Mailing list posts and notable quotes

  • 'file' URI conventions (13 July 2004) - Mike Brown brings up many issues that complicate the mapping of file system paths to URIs
  • What to do about file: (19 August 2004) - Paul Hoffman points to a now-expired Internet-Draft that was just RFC 1738's 'file' URI section pulled out into a separate document, and asks about courses of action:
    • Publish it as-is (which would accomplish nothing other than hastening the retirement of RFC 1738)
      • "no" — Larry Masinter
    • Prescribe what implementations SHOULD do, knowing that such a prescription is bound to break many/most existing implementations
      • "this would be useful if it were accompanied by documentation of the caveats." — Larry Masinter
    • List many more interpretations that current implementations use, but not say whether or not to do them
      • avoid making gratuitous recommendations, but not ALL recommendations — Larry Masinter
    • Say more about the wide variety of interpretations, but don't list them so as not to confuse readers
      • It's more useful to describe useful. — Larry Masinter

An RFC that says, essentially, "Internet Explorer on post-4.0 versions on Windows platforms does X, while Gecko-based engines on linux platforms do Y, on Windows platforms do Z, while the popular LWP perl library does W, java.net.URI does U…" would feel profoundly weird to me. — Tim Bray [1]

Not all RFCs prescribe standards, and this is information that would be profoundly useful to the Internet community. … It would be excellent to have a single reasonably authoritative place to go, rather to have to run one's own experiments all the time. — John Cowan [2]

File system path to URI

When converting from any file system path to a URI, questions to consider include the following.

For what kind of file system is the path?

  • MS-DOS and Windows: FAT16, VFAT, FAT32, NTFS
  • Unix-like OSes: UFS, UFS2, ext2, ext3, ReiserFS V3, Reiser4
  • Legacy Mac OS: HFS+

There are differences in how these file systems store directory entries, what characters they allow, how paths manifest in internal APIs, and how paths manifest to the end user of the OS.

If the path's file system is not known…

…what should you do?

  • Assume the path is from a default file system for the local OS? Many OSes offer a choice of file systems. How can you be sure you got it right? Is there a "good enough", file system-agnostic fallback?
  • Maybe just reject the path? IOW, just say that the file system type must be known.

If the path's file system is not recognized…

…what should you do?

  • Reject the path?
  • Use a default algorithm, like just prepending 'file:' and doing whatever percent-encoding is required?

Is the path 'absolute'?

  • If it's a UNIX path, whether it starts with "/" is the only qualification, I believe.
  • If it's a Windows path, it could be absolute if it matches the regular expression ^(\\|[A-Za-z]:) - that is, it either starts with "\" or a drivespec (an ASCII-range letter followed by ":").

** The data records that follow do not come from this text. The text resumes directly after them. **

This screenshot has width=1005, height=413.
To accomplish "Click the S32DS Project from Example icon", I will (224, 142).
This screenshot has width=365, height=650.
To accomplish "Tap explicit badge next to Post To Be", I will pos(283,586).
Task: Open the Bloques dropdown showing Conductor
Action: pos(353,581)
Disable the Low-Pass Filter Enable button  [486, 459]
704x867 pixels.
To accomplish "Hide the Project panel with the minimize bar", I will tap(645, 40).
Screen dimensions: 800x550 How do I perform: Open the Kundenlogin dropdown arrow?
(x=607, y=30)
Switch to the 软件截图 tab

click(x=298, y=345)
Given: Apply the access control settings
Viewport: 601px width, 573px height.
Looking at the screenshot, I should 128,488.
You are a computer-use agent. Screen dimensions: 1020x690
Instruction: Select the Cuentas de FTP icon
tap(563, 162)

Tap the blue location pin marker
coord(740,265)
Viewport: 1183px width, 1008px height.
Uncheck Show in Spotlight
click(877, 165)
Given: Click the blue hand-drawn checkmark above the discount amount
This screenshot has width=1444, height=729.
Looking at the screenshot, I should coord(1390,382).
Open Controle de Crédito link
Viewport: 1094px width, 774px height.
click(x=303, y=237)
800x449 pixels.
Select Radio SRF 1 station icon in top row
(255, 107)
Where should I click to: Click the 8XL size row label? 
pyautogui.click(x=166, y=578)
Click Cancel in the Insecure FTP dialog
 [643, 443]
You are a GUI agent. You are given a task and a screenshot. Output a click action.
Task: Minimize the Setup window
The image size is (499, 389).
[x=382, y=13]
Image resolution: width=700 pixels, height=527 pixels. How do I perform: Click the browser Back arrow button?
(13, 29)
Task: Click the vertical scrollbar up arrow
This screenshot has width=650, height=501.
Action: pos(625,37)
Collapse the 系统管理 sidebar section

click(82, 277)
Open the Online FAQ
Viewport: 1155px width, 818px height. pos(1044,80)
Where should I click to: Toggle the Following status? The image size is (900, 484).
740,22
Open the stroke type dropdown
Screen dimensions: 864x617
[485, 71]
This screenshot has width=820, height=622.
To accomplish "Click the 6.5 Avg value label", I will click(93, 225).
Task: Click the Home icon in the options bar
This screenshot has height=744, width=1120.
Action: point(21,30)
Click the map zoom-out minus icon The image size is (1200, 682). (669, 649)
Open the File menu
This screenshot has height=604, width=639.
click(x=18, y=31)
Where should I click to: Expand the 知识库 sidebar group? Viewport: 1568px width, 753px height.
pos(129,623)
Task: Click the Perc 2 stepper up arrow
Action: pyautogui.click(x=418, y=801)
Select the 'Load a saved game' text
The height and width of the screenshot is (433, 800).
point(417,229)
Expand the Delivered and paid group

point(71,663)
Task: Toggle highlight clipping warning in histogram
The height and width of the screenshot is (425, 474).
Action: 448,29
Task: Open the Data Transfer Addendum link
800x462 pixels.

If the path is not absolute…

…what should you do?

  • Reject it?
  • Create a relative URI reference? ('the/path')
  • Create an RFC 3986-compliant, but RFC 1738-offending, URI like 'file:the/path'?
  • Attempt to make the path absolute by interpreting it to be relative to the local host's 'current working directory', if such a concept exists in the local OS? What if the path is for some other file system?
  • And do you make it absolute according to the file system's conventions first, or do you do an RFC 3986 conformant resolution of a relative URI reference ('the/path') against the base URI that is derived from the current working directory?

Does the path contain same- or parent- (. or .., for example) references?

Do you attempt to collapse dot segments (or equivalent) in the path or in the resulting URI? Does it depend on whether the path or URI is absolute? A reason to collapse dot segments in an absolute URI is so that the URI can be suitable for use as a base URI for RFC 3986 conformant resolution.

Is the mapping between segments in the filesystem path and segments in the path component of the URI well-defined?

On Unix file systems, it should be sufficient to percent-encode all non-unreserved characters. Note that '/' may appear *within* a segment, though (you can put a slash in a filename), so be sure to apply percent-encoding to each segment individually.

On Windows, complications abound. (I think I cover these below)

If the path purports to be for a particular OS, but does not match that OS's syntax for a path, e.g. 'C:/autoexec.bat' on Windows…

  • Reject the path?
  • Be as lenient as possible, e.g. replace '/' with '\' for Windows?
  • What about '9:\autoexec.bat' on Windows (bad drivespec)? acceptable?

If the path is provided as a sequence of Unicode characters…

  • Form the URI by leaving unreserved characters as-is, and percent-encoding the rest, using UTF-8 as the basis? (RFC 3986 default)
  • Use some other encoding more appropriate to the path's OS?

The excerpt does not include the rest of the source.